NTSB Identification: WPR10GA231
14 CFR Public Use
Accident occurred Friday, May 07, 2010 in Borrego Springs, CA
Probable Cause Approval Date: 04/28/2011
Aircraft: CESSNA T206H, registration: N663HP
Injuries: 1 Fatal.

: NTSB investigators either traveled in support of this investigation or conducted a significant amount of investigative work without any travel, and used data obtained from various sources to prepare this public aircraft accident report.

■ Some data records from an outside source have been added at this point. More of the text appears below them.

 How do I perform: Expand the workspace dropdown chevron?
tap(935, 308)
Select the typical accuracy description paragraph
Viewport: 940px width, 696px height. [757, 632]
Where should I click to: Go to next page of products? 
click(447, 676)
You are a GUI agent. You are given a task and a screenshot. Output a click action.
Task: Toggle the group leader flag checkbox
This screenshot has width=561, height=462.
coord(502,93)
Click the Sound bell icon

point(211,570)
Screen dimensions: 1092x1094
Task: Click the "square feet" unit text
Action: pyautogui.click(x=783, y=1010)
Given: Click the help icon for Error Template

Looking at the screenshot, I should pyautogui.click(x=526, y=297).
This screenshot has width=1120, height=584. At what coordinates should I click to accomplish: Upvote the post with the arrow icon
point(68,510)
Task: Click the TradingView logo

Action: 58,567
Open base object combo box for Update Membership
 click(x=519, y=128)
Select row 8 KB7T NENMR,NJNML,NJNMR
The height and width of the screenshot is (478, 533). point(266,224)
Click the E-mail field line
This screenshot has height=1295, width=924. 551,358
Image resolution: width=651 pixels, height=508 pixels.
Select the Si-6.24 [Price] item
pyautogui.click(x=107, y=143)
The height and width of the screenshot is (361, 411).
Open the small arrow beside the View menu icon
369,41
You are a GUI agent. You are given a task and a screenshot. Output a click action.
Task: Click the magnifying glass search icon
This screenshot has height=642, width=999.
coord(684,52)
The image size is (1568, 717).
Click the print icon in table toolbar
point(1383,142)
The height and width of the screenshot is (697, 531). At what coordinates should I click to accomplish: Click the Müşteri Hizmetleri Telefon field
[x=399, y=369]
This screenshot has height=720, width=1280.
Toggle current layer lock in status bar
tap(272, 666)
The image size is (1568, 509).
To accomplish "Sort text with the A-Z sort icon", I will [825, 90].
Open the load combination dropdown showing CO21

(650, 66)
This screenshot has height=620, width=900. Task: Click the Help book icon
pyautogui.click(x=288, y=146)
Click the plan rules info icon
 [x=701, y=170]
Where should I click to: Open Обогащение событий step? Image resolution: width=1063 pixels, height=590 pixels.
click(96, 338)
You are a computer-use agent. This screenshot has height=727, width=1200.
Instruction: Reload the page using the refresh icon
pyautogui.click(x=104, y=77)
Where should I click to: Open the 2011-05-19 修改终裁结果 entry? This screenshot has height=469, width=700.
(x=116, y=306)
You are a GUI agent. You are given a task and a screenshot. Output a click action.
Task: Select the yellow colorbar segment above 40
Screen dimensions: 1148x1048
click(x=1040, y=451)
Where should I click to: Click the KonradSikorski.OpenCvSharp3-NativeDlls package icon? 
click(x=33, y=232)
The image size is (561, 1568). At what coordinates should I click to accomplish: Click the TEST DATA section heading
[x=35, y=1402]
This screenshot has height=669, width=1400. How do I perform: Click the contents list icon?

Representatives of the California Highway Patrol (CHP) stated that the CHP pilot was performing traffic surveillance activities with numerous ground units. The officers decided to transfer their activities to another location, and they reported that about 40 minutes after the mission was to be finished, the pilot had not checked in. About 6 hours later, the wreckage of the airplane was located at approximately 1,100 feet mean sea level (msl) on the east face of a 1,500-foot desert mountain. Recorded radar data showed that the autopilot-equipped airplane initially flew along a highway at 1,600 feet msl to the north and then changed direction to the southwest about 20 minutes after the mission was to be finished. The airplane then proceeded on a steady course of 225 degrees magnetic at 1,200 feet msl directly toward rising mountainous terrain. The final radar return occurred 3 minutes later, 1.7 miles northeast of the accident location. The accident location was directly on the extended course line of 225 degrees from the last radar return, at the 1,070-foot elevation level. The pilot’s autopsy report noted severe atherosclerotic coronary artery disease and evidence of a scarring from a prior heart attack. Toxicology testing did not detect any drugs or medications in the tissue evaluated. The pilot had autopsy evidence of severe heart disease, and radar track information was consistent with the autopilot controlling the airplane with an absence of pilot control inputs. There was no indication in the pilot’s medical records that he was aware of any heart disease. The pilot had spinal surgery approximately 1 year prior to the accident, and did have continual intermittent mild to moderate spinal pain, with a recent exacerbation of that pain, but it is unlikely that the pain was sufficiently distracting or impairing to have resulted in the complete absence of control .

The National Transportation Safety Board determines the probable cause(s) of this accident to be:

The pilot suffered a sudden incapacitating event as a result of his severe cardiovascular disease.